In this article we are going to estimate the intrinsic value of Teledyne Technologies Incorporated (NYSE:TDY) by taking the expected future cash flows and discounting them to their present value. We will take advantage of the Discounted Cash Flow (DCF) model for this purpose. Believe it or not, it’s not too difficult to follow, as you’ll see from our example!

Remember though, that there are many ways to estimate a company’s value, and a DCF is just one method. For those who are keen learners of equity analysis, the Simply Wall St analysis model here may be something of interest to you.

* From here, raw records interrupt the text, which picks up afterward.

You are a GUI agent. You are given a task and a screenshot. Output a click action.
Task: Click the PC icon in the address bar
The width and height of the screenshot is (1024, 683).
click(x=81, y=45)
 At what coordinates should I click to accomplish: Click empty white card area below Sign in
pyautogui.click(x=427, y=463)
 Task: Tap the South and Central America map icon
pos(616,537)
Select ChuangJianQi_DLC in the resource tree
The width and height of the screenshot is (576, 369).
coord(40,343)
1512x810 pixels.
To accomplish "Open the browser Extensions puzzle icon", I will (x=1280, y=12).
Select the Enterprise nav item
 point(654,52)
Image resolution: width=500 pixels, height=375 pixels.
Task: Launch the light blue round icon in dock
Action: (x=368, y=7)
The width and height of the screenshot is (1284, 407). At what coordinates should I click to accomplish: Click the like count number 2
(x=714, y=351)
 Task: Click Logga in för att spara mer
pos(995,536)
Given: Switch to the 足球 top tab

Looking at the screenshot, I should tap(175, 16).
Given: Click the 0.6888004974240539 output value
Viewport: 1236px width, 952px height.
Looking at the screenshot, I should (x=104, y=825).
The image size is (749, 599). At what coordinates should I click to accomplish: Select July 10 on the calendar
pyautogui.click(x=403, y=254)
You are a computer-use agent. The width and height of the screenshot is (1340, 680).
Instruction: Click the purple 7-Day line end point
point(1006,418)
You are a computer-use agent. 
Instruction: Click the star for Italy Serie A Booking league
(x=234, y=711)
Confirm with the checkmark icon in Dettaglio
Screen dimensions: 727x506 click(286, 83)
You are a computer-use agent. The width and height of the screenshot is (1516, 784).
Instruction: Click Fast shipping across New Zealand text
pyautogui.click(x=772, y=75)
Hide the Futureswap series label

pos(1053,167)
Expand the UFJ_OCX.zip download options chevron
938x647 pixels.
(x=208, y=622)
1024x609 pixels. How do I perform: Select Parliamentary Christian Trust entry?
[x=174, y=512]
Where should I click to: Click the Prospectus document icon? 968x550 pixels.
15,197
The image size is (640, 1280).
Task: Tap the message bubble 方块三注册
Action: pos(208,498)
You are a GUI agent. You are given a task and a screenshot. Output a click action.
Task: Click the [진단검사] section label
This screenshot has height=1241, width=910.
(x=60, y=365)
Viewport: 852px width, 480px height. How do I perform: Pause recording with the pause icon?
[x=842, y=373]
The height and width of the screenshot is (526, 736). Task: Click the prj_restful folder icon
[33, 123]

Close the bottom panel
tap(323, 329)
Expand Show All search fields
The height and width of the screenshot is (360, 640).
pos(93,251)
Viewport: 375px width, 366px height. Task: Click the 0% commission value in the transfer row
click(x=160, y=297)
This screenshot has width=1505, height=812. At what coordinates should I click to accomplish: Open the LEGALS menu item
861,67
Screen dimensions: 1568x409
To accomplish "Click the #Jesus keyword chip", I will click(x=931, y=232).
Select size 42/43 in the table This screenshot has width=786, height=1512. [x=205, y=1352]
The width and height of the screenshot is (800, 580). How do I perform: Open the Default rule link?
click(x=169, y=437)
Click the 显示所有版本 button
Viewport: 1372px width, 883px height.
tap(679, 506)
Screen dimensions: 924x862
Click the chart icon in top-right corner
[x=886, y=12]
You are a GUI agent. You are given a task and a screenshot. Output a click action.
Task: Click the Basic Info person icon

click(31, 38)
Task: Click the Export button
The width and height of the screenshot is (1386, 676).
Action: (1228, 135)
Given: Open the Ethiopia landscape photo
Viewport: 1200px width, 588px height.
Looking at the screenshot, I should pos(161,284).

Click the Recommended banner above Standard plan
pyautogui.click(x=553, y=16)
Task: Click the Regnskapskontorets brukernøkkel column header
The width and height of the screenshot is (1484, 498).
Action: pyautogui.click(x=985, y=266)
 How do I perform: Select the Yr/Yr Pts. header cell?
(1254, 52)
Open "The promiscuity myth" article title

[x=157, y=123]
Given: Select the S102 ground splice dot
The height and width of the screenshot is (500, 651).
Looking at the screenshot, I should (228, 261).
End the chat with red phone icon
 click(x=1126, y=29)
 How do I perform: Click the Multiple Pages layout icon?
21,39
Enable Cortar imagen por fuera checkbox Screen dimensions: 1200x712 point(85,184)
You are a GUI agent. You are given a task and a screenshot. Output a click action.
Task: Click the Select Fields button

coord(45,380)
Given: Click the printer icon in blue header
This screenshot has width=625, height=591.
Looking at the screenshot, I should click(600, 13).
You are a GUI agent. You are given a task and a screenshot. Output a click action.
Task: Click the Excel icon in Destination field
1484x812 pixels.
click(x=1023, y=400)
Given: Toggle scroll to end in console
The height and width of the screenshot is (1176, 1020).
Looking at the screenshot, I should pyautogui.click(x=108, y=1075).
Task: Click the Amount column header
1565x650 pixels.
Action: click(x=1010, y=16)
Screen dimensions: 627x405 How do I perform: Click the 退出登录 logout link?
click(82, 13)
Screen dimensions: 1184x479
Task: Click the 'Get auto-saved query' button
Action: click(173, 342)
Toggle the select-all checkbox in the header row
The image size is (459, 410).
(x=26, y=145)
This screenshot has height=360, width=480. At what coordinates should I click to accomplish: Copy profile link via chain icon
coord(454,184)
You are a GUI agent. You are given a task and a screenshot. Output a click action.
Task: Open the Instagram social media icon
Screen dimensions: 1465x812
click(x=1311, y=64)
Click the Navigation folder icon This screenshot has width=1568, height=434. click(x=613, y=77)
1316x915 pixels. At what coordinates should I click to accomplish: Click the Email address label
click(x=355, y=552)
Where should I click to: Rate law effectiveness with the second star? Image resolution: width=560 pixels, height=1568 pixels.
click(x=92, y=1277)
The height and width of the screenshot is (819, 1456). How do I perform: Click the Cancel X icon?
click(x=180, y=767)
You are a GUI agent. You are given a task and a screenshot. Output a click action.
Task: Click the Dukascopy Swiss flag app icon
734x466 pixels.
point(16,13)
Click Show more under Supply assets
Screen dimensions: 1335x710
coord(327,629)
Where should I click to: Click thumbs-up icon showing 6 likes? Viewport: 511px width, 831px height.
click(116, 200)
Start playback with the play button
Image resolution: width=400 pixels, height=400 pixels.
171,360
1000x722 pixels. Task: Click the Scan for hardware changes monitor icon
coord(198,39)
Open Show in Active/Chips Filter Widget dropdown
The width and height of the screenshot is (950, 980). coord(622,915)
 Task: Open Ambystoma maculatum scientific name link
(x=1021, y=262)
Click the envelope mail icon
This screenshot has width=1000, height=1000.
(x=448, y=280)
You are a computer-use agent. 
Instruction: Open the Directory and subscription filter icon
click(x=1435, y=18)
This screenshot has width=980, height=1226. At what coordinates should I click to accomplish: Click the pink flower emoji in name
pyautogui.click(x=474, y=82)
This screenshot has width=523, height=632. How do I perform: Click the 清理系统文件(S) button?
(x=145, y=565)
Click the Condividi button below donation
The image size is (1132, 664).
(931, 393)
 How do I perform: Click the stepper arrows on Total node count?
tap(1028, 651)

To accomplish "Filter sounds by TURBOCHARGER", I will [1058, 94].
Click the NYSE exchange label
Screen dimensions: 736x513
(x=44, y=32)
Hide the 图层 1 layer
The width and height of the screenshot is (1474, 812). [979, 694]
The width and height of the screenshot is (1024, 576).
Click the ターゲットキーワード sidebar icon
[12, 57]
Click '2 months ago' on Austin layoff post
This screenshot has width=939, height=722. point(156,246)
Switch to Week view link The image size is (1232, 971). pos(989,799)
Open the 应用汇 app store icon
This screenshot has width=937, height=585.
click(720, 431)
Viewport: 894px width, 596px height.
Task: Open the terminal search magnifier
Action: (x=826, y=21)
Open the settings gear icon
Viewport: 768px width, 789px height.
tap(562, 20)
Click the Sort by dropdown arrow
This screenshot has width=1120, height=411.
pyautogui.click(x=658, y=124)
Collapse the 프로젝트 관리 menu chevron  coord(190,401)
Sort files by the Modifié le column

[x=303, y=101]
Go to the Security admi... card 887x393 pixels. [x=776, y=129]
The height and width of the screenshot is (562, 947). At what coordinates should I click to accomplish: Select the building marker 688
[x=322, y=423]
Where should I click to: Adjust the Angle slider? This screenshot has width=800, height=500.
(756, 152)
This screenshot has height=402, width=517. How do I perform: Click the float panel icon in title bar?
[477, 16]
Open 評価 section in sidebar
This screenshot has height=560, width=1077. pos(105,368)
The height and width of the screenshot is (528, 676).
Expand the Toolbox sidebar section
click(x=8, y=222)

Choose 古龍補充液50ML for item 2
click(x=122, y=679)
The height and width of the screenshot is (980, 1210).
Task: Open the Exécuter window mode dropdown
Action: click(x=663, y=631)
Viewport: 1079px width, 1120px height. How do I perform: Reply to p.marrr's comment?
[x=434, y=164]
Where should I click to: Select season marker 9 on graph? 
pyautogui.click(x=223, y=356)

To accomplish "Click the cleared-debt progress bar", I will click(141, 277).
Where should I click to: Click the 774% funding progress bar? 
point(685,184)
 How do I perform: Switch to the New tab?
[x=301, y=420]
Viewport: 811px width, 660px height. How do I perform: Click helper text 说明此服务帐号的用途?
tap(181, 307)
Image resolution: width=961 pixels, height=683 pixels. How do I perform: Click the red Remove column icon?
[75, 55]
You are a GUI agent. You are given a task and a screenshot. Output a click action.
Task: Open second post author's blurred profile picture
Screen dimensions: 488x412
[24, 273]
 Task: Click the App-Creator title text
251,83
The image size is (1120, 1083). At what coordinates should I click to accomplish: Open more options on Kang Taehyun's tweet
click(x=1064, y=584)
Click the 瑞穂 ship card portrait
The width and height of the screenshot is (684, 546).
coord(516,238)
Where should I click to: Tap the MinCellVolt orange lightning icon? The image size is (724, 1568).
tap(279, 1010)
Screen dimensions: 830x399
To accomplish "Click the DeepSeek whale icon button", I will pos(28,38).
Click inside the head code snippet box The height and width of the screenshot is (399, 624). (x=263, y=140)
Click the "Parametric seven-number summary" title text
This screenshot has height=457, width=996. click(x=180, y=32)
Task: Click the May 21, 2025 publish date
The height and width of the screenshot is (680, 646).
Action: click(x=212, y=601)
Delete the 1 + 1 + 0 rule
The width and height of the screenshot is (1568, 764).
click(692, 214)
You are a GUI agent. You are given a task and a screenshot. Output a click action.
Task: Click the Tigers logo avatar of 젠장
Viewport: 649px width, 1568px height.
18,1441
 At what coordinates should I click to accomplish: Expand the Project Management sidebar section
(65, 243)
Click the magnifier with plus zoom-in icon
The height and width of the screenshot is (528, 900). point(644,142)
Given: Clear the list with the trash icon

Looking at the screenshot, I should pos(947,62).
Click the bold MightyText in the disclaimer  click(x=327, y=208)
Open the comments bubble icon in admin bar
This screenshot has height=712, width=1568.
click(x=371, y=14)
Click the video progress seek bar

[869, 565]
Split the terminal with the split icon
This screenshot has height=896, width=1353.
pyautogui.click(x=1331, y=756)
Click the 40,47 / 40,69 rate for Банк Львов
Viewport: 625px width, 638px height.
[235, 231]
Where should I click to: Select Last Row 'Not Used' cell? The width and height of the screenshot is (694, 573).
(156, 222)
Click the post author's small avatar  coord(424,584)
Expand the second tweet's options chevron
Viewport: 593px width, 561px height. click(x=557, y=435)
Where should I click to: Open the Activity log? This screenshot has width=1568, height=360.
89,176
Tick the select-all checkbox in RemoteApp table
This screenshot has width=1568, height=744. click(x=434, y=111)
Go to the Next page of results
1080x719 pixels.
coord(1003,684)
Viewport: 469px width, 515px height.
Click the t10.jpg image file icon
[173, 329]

View our latest analysis for Teledyne Technologies

The Model

We’re using the 2-stage growth model, which simply means we take in account two stages of company’s growth. In the initial period the company may have a higher growth rate and the second stage is usually assumed to have a stable growth rate. To begin with, we have to get estimates of the next ten years of cash flows. Where possible we use analyst estimates, but when these aren’t available we extrapolate the previous free cash flow (FCF) from the last estimate or reported value. We assume companies with shrinking free cash flow will slow their rate of shrinkage, and that companies with growing free cash flow will see their growth rate slow, over this period. We do this to reflect that growth tends to slow more in the early years than it does in later years.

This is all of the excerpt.